Molecular Cell Biology 4

Microscopic imaging and technology (5.03.04)

Principal investigators

Prof. Dr H.J. Tanke, Prof. Dr A.J. Koster, Dr K. Szuhai, Dr P. Corstjens, Dr J. Vrolijk, Dr R.W. Dirks, Dr C.R. Jost, Dr. Ir. F.G.A. Faas, Dr. M. Barcena

Aim and focus

The aim of this research program is to develop and/or adapt microscopic imaging methods, instrumentation and fluorescent labeling technologies to study the molecular composition of tissues, cells and subcellular compartments. The program involves both light and electron microscopy and supports projects within the realm of both cell and structural biology.

Examples include the use of two-photon or confocal laser scanning microscopy to study molecular dynamics in living cells using FRET/FRAP techniques, time-lapse fluorescence imaging of living cells, two-photon intravital microscopy of small laboratory animals, digital fluorescence workstations to perform 48 colour FISH karyotyping in case of malignancies and pre/postnatal abnormalities.
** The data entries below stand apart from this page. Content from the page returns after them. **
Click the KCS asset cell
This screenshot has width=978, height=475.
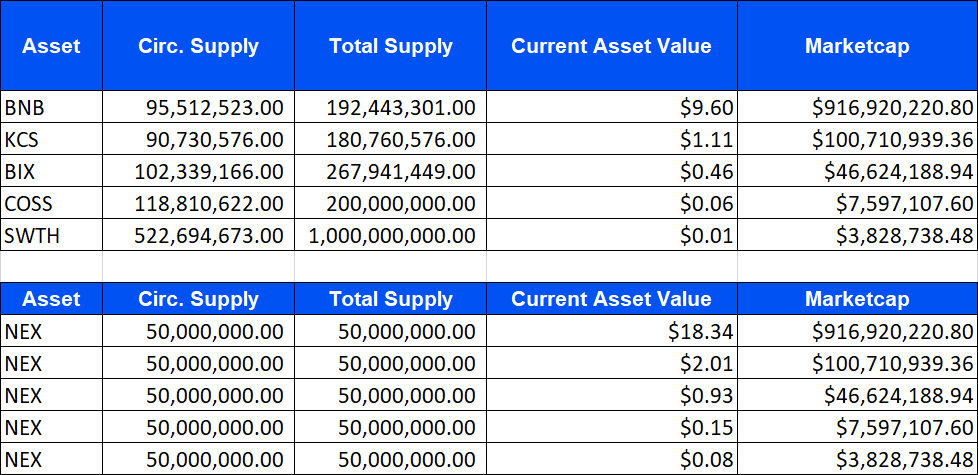(51, 139)
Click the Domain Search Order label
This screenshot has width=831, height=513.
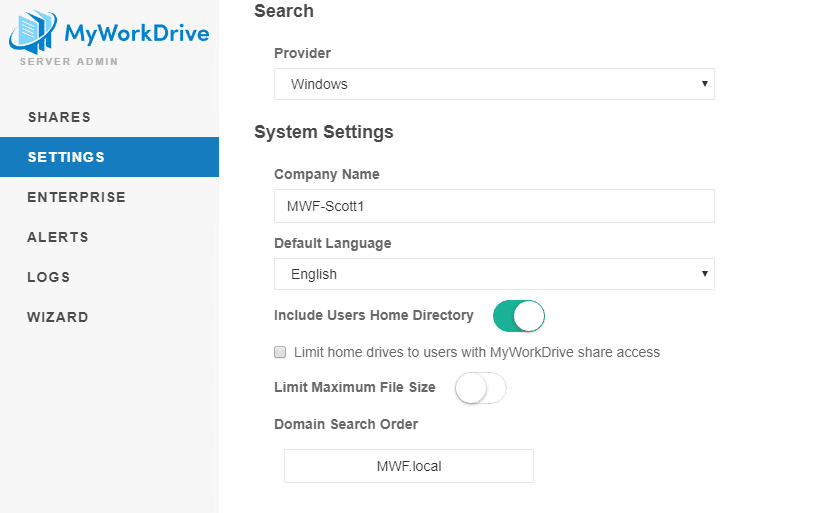[x=346, y=424]
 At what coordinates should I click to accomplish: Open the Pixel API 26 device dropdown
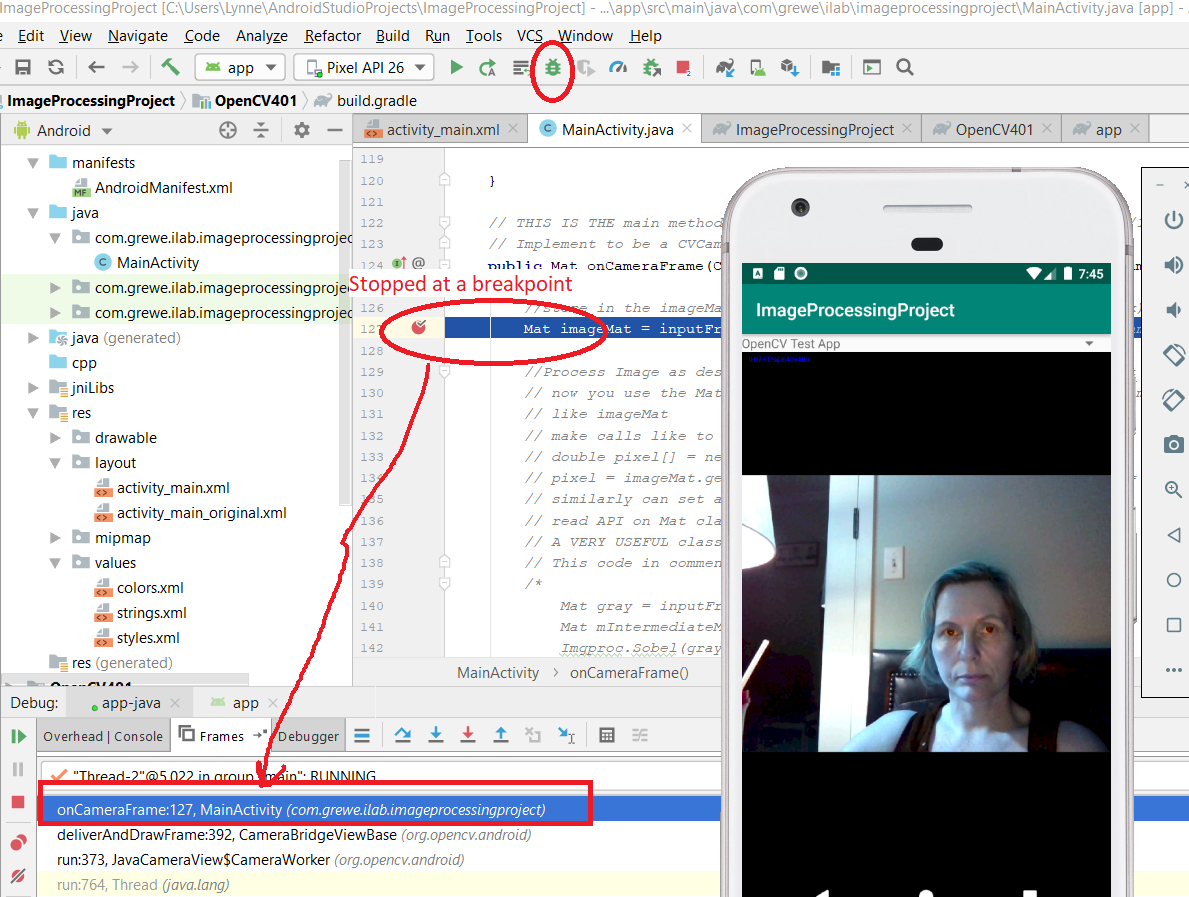pyautogui.click(x=364, y=68)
For high-resolution (nm-scale) ultrastructural studies, the core electron microscopic imaging tools include (cryo) transmission electron microscopy (TEM) with energy-filtering, (cryo) scanning electron microscopy (SEM) and electron tomography for the 3D imaging of cellular organelles and macromolecules. Ongoing technical developments aim at improving specimen preparation and labeling techniques and advancing further automation of methodologies. A key focus is correlative light-electron microscopy, which allows the combination of high-resolution imaging by electron microscopy with live-cell dynamic imaging by fluorescence light microscopy. In addition, the group develops new fluorescent reporter molecules (such as luminescent crystals that are used in point-of care-tests using lab-on-a-chip devices), cytochemical staining procedures and dedicated software for cell and structural analysis. Applications of microscopic imaging and technology range from fundamental cell biological studies, imaging the cellular ultrastructure and/or dynamics with electron microscopy or live cell microscopy to diagnostic applications of multi-colour FISH and fluorescence reporter technology in case of oncology, genetics and infectious diseases. 

Position in international context

The group has an international reputation due to its pioneering role in the development of multicolour FISH techniques, fluorescence microscopy and microscopy automation, cryo-electron tomography and correlative microscopy. Consequently, the group has organized many EMBO workshops (on FISH technology), Marie Curie courses (on genomic profiling), EMBO courses (on electron tomography) and was part of the 3D EM European Network of Excellence (LSHG-CT-2004-502828). In addition, the Section electron microscopy participates in the European Euro-Bioimaging initiative aimed organizing open-access microscopy infrastructure on a European level. This section is also associated with Instruct, a European ESFRI program aimed at organizing access to structural biology imaging infrastructure. In March 2012 the electron microscopy section will organize the next Instruct meeting in Leiden.

Content / highlights / achievements

  • Discovery of a new role of the NFATc2 gene in a Ewing sarcoma variant (with Department of Pathology)
  • Development of lab-on-a-chip systems for point of care (POC) diagnosis
  • An intravital multi-photon microscopy system has been made available for investigation of small laboratory animals and is currently used by several LUMC groups.
  • Room-temperature dual-axis tilt electron tomography of cryo-immobilized SARS-virus infected vero cells (with Department of Virology);
  • Construction of a light-microscope system enabling fluorescence imaging of cryofixed biological specimens prior to observation with cryo-electron microscopy (e.g. von Willebrand Factor with the Thrombosis and Hemostasis group).
  • Insight in the structure and replication of coronavirussen (see Knoops et al, and Barcena et al)); (collaboration with Department of Virology)
  • In 2010 a patent on an integrated light-electron microscope of which Bram Koster is one of the inventors was filed for the American market. A prototype of that instrument was installed in 2010 in the section EM.
  • Application of COBRA technology in a study by the Medema group (Utrecht) showing that segregation errors can cause translocations and whole-chromosome instability in tumorigenesis (jointly published in Science 2011 30; 1895-8).

Future themes

Several approaches to combine fluorescence light microscopy with high-resolution cryo-electron tomography are in development, focusing on identifying and imaging molecular assemblies in situ without chemical or gold labeling pretreatments. The group has been involved in the development of a prototype “integrated Light and Electron Microscope-iLEM” platform (to be produced by the company FEI). Last year MCB has acquired a CW-STED microscope to explore the utility of super-resolution light microscopy for the LUMC. 

Cohesion within LUMC

The light and electron microscopy facilities are extensively used for collaborative projects within the LUMC. Important themes of collaborative research are genetics, pathology, oncology, hematology and infectious diseases.